- Theatrical release poster
- Directed by: Noah Baumbach
- Screenplay by: Noah Baumbach
- Story by: Noah Baumbach; Oliver Berkman;
- Produced by: Joel Castleberg
- Starring: Josh Hamilton; Olivia d'Abo; Chris Eigeman; Parker Posey; Jason Wiles; Cara Buono; Carlos Jacott; Elliott Gould; Eric Stoltz;
- Cinematography: Steven Bernstein
- Edited by: J. Kathleen Gibson
- Music by: Phil Marshall
- Distributed by: Trimark Pictures
- Release dates: October 4, 1995 (NYFF); October 6, 1995 (United States);
- Running time: 96 minutes
- Country: United States
- Language: English
- Budget: $1.3 million
- Box office: $718,490

= Kicking and Screaming (1995 film) =

Film by Noah Baumbach

Kicking and Screaming is a 1995 American romantic comedy-drama film written and directed by Noah Baumbach in his feature directorial debut. The film stars Josh Hamilton, Olivia d'Abo, Parker Posey, Chris Eigeman, and Eric Stoltz.

==Premise==
A group of college graduates in the fictional town of Munton refuse to move on with their lives, each in their own peculiar way.

==Production==
Much of the film was shot at Occidental College in Los Angeles.

Jason Blum, Baumbach's college roommate who was producing a film for the first time, obtained financing after receiving a letter from family acquaintance Steve Martin endorsing the script. Blum attached the letter to copies of the script he sent around Hollywood.

==Reception and legacy==
Kicking and Screaming received mostly positive reviews, with many critical assessments describing it as remarkably competent for a directorial and writing debut, expecting that Baumbach would "graduate to better things."

Roger Ebert praised the film's "good eye and a terrific ear; the dialogue by writer-director Noah Baumbach is not simply accurate... but a distillation of reality–elevating pointless brainy small-talk into a statement." Reviews often mentioned the thin and meandering plot, but most noted this as a facet of the characters' life stage. Janet Maslin of The New York Times stated, "Kicking and Screaming occupies its postage-stamp size terrain with confident comic style."

According to Kevin Thomas of the Los Angeles Times, "You begin to wonder why you're bothering to watch the aimless lives of these four unfold... At 25 he may be too close to the material to achieve the detachment from which irony and meaning flow." In a 2020 retrospective article, Nathan Dunne of The Guardian wrote the film is "a charming distillation of 90s slacker posturing and the tedium of a quarter-life crisis."

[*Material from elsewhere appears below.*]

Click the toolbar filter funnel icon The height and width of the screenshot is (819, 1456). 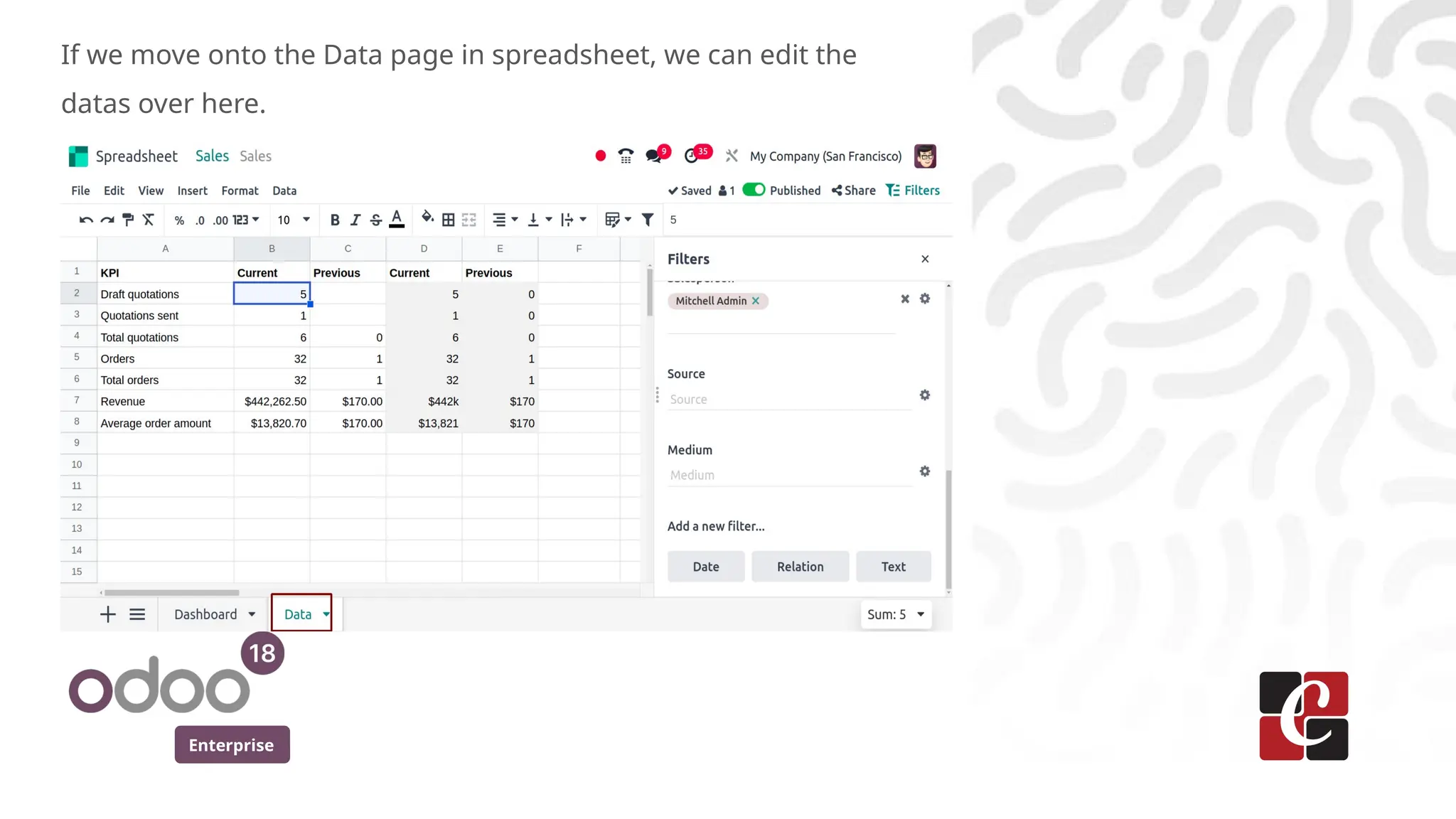tap(647, 220)
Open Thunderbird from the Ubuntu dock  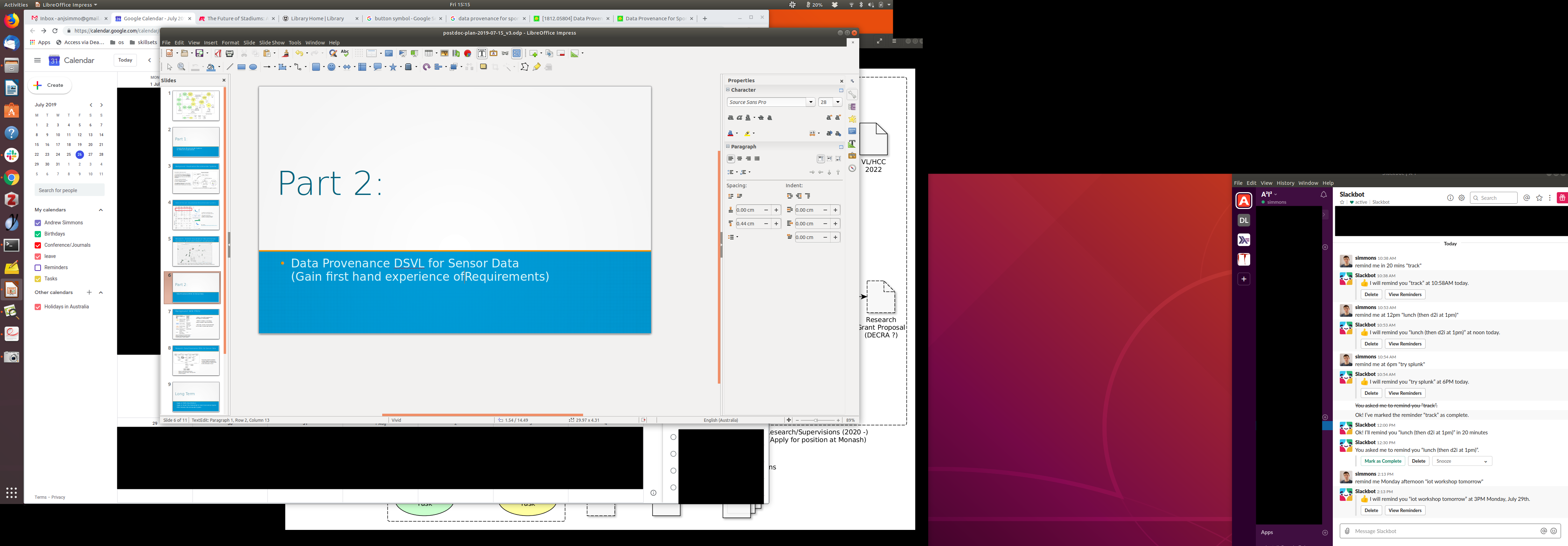12,43
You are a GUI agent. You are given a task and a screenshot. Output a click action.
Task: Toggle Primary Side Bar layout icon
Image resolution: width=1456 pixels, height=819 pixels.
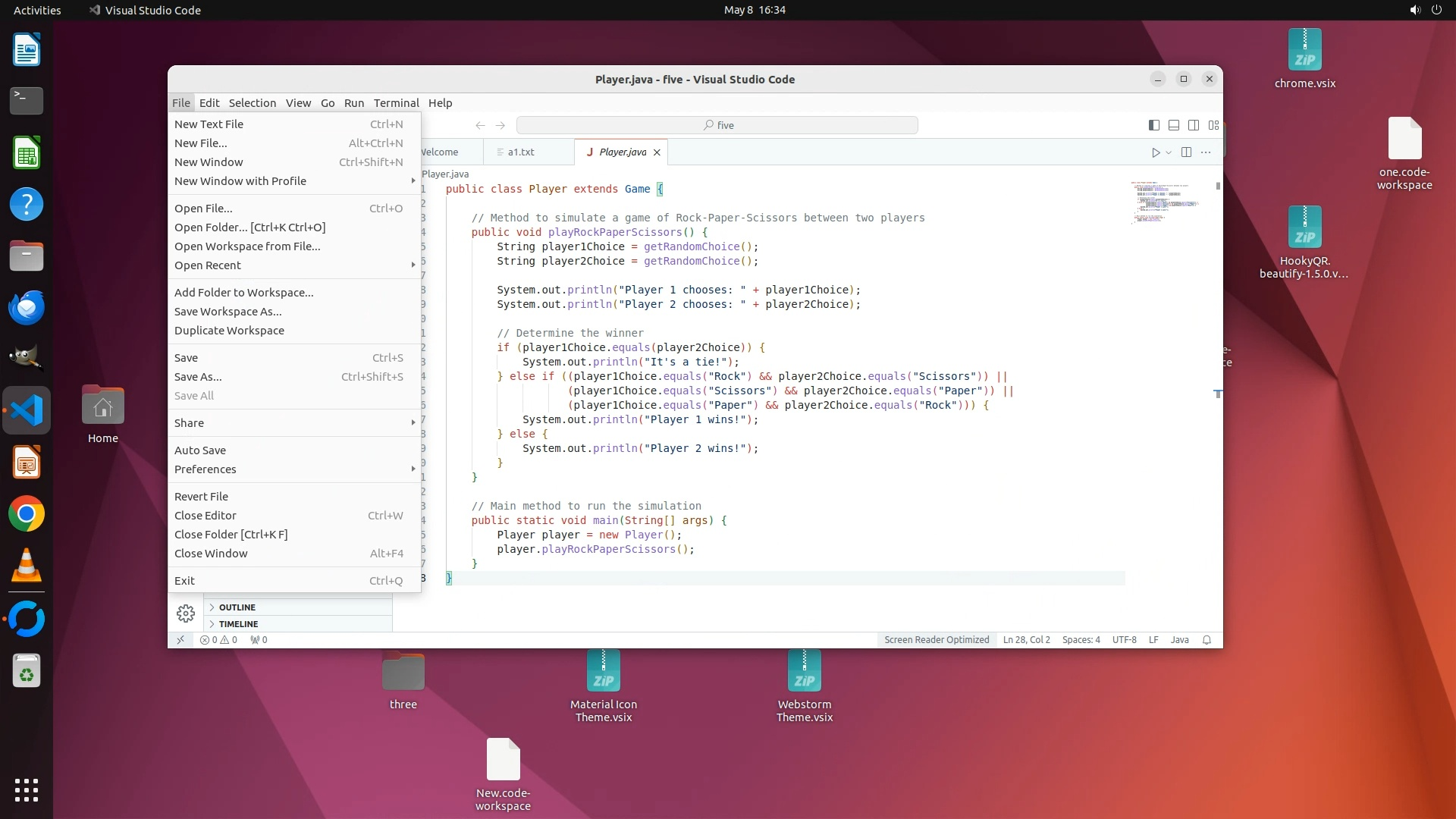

The film premiered in 1995 at the New York Film Festival to critical acclaim. Baumbach was chosen as one of Newsweeks "Ten New Faces of 1996". The Criterion Collection released the film on DVD on August 22, 2006, in the United States.

Metacritic, which uses a weighted average, assigned the a score of 75 out of 100, based on 18 critics, indicating "generally favorable" reviews.